The pledges of member countries to join the resources increase demonstrated "broad commitment" of the membership to ensure the IMF has the resources it needs to carry out its mandate and to help preserve global financial stability, IMF spokesman Gerry Rice said in a news briefing on Thursday.
As a major breakthrough of the group of 20 summit in Mexico resort Los Cabos last week, countries formalized their funding pledges of 456 billion U.S. dollars to the IMF, helping to almost double its financial firepower to shield the world economy from Europe's deepening crisis, up from the 430 billion dollars the Washington-based global lender secured at the April Spring meetings.
So far, a total of 37 IMF member countries, representing about three-fifths of total quota of the Fund, have joined the collective effort. Among them, China committed 43 billion dollars, with Brazil, Russia, India and Mexico committing 10 billion dollars each.
Chritine Lagarde, managing director of the Fund, said then the "sense of convergence" would facilitate the comprehensive and coordinated approach to global economic and financial challenges advocated by the IMF.
Rice reiterated that the IMF is committed to assuring the members' interests and resources are safeguarded.
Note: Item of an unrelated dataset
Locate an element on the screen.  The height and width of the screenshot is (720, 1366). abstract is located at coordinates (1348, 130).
He stressed that additional resources would be used to build a global firewall and be made available to all member countries in need.
Rice highlighted that the resources would be drawn only if they are needed as a second line of defense after resources already available from quota and the existing New Arrangements to Borrow ( NAB) are substantially used.
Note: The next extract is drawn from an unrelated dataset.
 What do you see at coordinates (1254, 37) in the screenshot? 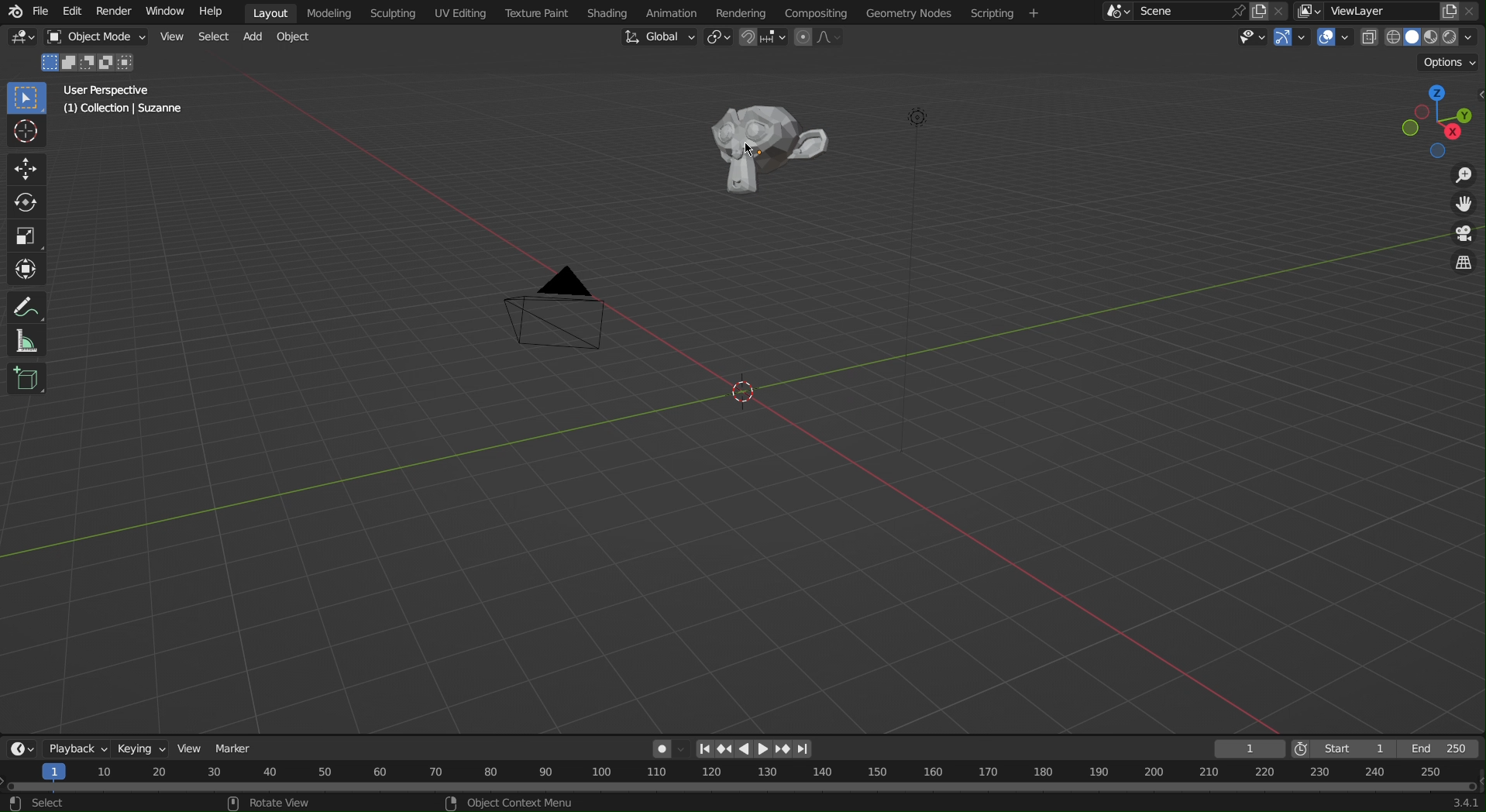
I see `View Objects Types` at bounding box center [1254, 37].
While quota subscriptions of member countries are the IMF's main source of financing, the Fund can supplement its quota resources through borrowing if it believes they might fall short of members' needs. Through the NAB, the IMF's main backstop for quota resources, member countries could lend additional resources to the IMF.
The Fund approved the modalities for bilateral borrowing earlier in June, which will allow the Fund to significantly boost its resources. Member countries could make additional resources available to the Fund through bilateral loans or note purchasing.
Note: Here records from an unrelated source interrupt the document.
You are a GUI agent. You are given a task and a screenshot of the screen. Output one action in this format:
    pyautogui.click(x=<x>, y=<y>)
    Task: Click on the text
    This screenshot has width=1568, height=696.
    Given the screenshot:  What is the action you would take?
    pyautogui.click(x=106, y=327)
Moreover, Rice added if the additional resources are drawn, they will be repaid with interests.
In late 2011, the IMF executive board adopted a new rule for setting the basic rate of charge levied by the IMF on lending. The basic rate of charge is composed of the interest rate on the Special Drawing Right (SDR) plus a margin.
He also said the IMF management will push for "as much progress as possible" to meet the timeline of the 2010 quota and governance reform package, which includes doubling the IMF's quotas and shifting over 6 percent of the Fund quota to emerging or under- represented countries.
The IMF has been striving to make the 2010 reform package effective before its annual meetings scheduled for this October. Rice noted that it would continue to be their determination to push for that progress.